The Wedding Cake stemmed from the long-standing relationship between the art collector Lord Rothschild (1936–2024) and Vasconcelos. It was the fourth project by Vasconcelos to be exhibited in the grounds of the manor, which was built in the 1870s by Baron Ferdinand de Rothschild. Since 1957, the property has been owned by the National Trust, and managed for the trust by the Rothschild Foundation.[1][2]

The Waddesdon manor house, near Aylesbury in Buckinghamshire, is a French-style chateau on a hill-top summit surrounded by woods. It was built to house Ferdinand de Rothchild's art collection and to host weekend parties. Royalty were frequent guests. The work by Vasconcelos, described by her as her most ambitious to date, is 12 metres tall and took five years to complete. Nearby is another of her installations, Lafite, in which two giant candlesticks are constructed from emptied magnums of Château Lafite Rothschild, an expensive Bordeaux Wine. The structure also complements other fanciful buildings in the manor's grounds, such as the ornamental dairy, built in 1885 for the dairy herd and used subsequently for parties, the flint house and the aviary.[2][3][4]

Description and construction

Inspired by 18th-century garden pavilion design, the work can be seen as part sculpture and part architectural folly. It has also been described as a "temple to love" and continues the interest in this topic by Vasconcelos since her 2005 work, The Bride, was shown at the Venice Biennale and her enormous engagement ring, Solitaire, made using car wheel rims and glass whisky tumblers, was shown at the Guggenheim Museum Bilbao in 2018. Designed to look like a three-tiered cake, it is entirely covered with highly glazed, light pink, green and blue tiles made to appear to be like icing, supplied by the Fábrica de Cerâmica da Viúva Lamego in Sintra, Portugal, and is also adorned with various ceramic ornaments, using designs produced by that factory since its foundation in 1849. These were chosen to complement the architecture of the manor and the collections of ceramics it houses, and provide what has been called "an abundance of detail".[2] Viúva Lamego's standard 14 x 14cm tiles determined the size of the overall structure, with its 11-metre diameter being the smallest circle that could be made using whole tiles.[3][1][5][6]

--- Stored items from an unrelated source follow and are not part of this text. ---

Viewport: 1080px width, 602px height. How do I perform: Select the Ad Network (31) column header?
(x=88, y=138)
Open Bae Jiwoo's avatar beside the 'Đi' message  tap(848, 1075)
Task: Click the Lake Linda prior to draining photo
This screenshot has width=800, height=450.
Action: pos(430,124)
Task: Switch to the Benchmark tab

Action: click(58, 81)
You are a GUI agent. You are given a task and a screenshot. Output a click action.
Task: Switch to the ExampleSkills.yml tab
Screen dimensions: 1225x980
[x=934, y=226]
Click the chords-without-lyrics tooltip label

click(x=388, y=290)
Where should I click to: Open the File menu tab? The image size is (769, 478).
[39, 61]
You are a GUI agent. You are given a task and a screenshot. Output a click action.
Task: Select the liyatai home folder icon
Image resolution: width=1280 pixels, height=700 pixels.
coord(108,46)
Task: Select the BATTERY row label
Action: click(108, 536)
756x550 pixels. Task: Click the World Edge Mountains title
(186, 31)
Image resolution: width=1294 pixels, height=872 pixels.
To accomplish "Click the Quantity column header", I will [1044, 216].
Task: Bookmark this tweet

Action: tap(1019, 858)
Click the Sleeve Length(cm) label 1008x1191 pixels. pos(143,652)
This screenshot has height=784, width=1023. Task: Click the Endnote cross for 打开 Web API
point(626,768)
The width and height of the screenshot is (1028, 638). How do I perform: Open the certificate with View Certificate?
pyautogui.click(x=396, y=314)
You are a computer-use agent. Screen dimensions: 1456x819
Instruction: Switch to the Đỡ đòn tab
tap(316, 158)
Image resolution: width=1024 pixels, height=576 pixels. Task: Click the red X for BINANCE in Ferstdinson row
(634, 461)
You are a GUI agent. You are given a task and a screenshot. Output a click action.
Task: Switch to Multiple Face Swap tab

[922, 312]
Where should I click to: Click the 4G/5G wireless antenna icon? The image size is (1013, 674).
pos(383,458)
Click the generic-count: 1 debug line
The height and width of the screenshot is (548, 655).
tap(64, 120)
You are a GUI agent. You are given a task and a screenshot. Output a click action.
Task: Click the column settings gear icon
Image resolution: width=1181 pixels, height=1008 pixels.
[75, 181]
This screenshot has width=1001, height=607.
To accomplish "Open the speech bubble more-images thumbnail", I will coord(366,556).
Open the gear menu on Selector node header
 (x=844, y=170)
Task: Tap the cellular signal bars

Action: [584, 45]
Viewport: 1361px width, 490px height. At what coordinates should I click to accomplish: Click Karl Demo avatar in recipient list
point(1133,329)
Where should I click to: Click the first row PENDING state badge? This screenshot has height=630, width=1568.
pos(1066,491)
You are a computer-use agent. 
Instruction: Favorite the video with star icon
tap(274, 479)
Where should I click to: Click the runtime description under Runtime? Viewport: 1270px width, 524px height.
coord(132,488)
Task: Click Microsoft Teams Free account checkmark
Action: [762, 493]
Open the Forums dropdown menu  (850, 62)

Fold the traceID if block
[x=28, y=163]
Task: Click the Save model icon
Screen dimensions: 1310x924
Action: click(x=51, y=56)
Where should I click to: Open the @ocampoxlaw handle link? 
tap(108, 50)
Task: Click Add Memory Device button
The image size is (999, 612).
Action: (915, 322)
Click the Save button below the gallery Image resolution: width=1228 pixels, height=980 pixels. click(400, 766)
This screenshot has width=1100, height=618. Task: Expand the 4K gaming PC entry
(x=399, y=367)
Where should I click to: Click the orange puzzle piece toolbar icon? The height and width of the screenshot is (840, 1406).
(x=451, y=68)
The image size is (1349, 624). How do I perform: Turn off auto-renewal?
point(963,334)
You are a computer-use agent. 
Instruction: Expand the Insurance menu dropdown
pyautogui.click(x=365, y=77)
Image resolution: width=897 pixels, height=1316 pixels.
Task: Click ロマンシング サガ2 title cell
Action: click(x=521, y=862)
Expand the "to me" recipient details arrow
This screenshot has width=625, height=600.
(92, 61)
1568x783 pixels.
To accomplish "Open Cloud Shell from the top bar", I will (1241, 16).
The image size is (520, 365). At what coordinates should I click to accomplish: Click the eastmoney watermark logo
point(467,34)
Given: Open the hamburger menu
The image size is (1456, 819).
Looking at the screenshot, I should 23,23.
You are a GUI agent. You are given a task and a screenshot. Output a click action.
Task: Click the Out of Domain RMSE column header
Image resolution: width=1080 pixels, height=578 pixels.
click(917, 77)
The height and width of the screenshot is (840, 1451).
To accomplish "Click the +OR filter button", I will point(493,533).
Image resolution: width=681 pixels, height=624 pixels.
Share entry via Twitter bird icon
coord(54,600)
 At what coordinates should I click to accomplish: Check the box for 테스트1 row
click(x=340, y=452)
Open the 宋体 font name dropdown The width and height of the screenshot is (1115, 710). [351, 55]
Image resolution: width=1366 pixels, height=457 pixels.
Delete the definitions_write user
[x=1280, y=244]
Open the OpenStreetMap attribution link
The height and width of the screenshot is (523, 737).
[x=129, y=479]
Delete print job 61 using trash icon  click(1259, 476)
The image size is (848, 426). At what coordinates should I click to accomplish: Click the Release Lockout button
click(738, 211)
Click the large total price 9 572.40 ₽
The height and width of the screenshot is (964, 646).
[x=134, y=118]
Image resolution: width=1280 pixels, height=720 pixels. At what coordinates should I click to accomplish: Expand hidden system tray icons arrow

The interior, which is lit by electric candles and ceramic mermaids, has a domed circular wedding chapel with more ceramics and the sound of trickling water. The domed ceiling is designed to give the illusion that you are looking at the sky. Weddings can be held there. It is possible to climb the stairs to the second and third tiers of the "cake", with an open-air roof area. The sculpture's apex fits just two people, the bridal couple, in imitation of the models often placed on top of wedding cakes. The Wedding Cake was largely constructed in the workshop of Vasconcelos in the Alcântara parish of Lisbon and assembled in Waddesdon. It required 3500 wrought-iron parts, 21.815kg of iron sheeting, and around 21,150 tiles of 99 different types, as well as 1,238 ornaments.[2][3][4][7]

References

  1. ^ a b "The Wedding Cake: Joana Vasconcelos". Waddesdon Manor. Retrieved 4 March 2026.
  2. ^ a b c d Jones, Jonathan (6 June 2023). "Joana Vasconcelos: Wedding Cake review – giant woodland gateau is an absurd slice of joy". The Guardian. Retrieved 3 March 2026.
  3. ^ a b c "Joana Vasconcelos: Wedding Cake". Viúva Lamego. Retrieved 4 March 2026.
  4. ^ a b Sporn, Stephanie (15 June 2023). "A Giant Wedding Cake Rises in the Middle of an English Manor". Vogue. Retrieved 4 March 2026.
  5. ^ "Joana Vasconcelos unveils pastel wedding-cake pavilion". De Zeen. 2 August 2023. Retrieved 4 March 2026.
  6. ^ "Joana Vasconcelo's Wedding Cake". Ceramic Architectures. Retrieved 4 March 2026.
  7. ^ "12-meters-high Wedding Cake by Joana Vasconcelos". Design Boom. Retrieved 4 March 2026.